**Task brief**
Rescale the listing below from the line containing "The height and width of the screenshot is (757, 1568)." through the end of the listing: repeat those lines, requests included, with every coordinate in the answers multiplied by 1.6 and rounded to a whole number, halves up. Leave the pictures out.

**Data provided**
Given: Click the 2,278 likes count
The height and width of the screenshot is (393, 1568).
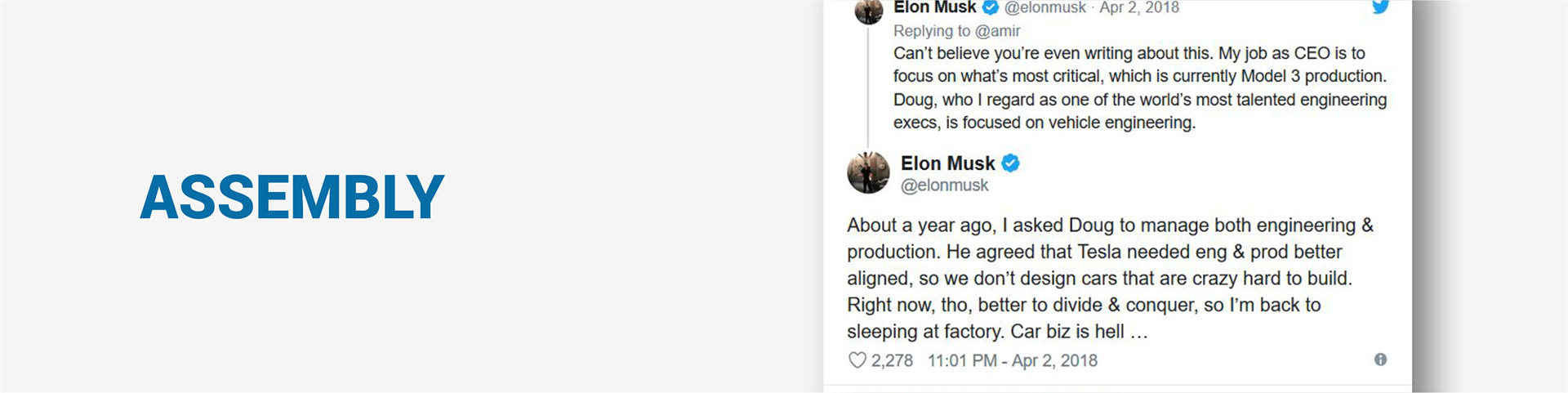Looking at the screenshot, I should (892, 360).
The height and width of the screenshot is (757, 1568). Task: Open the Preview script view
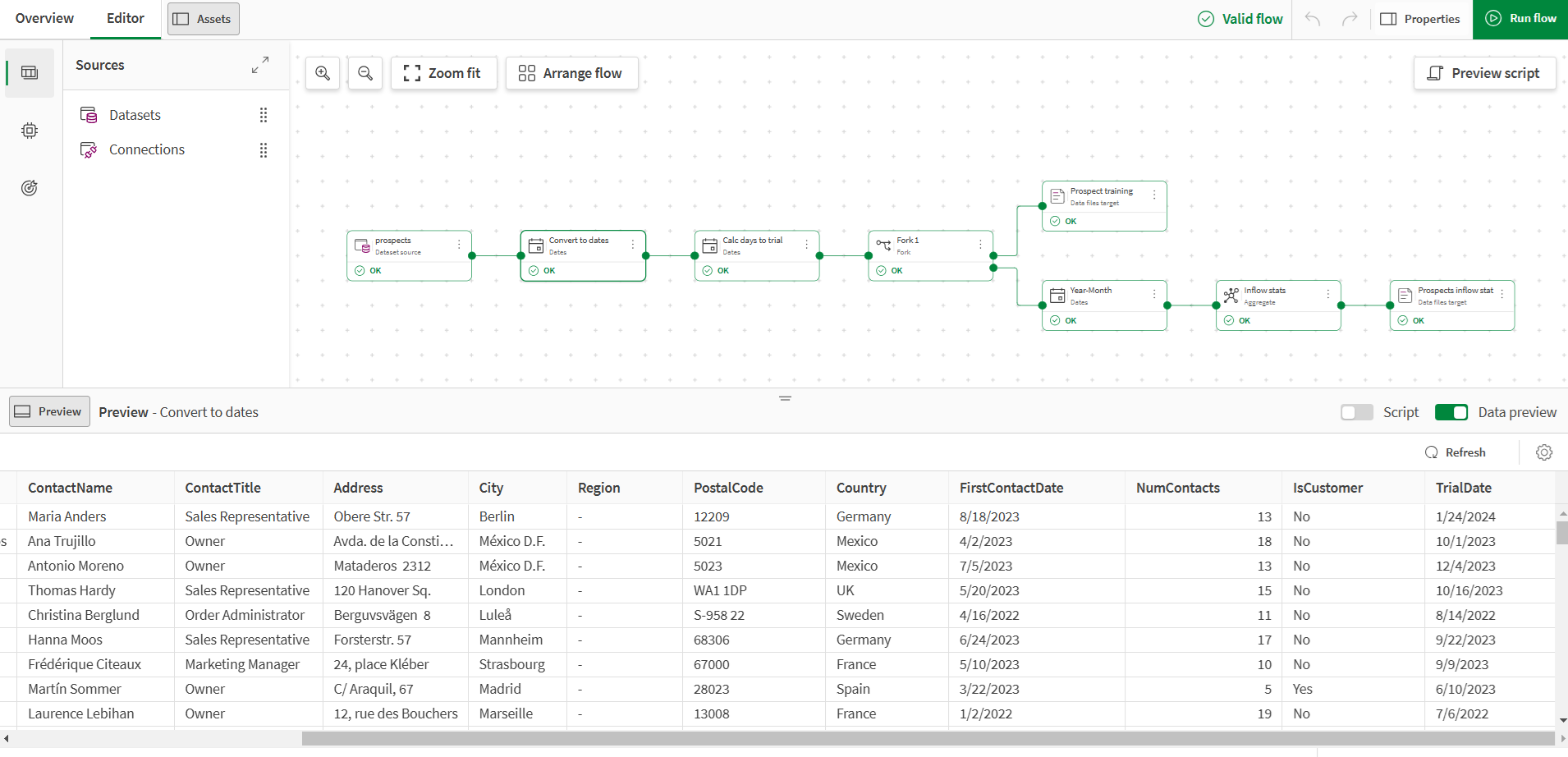click(x=1485, y=73)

**Written answer**
The height and width of the screenshot is (757, 1568). Task: Open the Preview script view
click(x=2376, y=117)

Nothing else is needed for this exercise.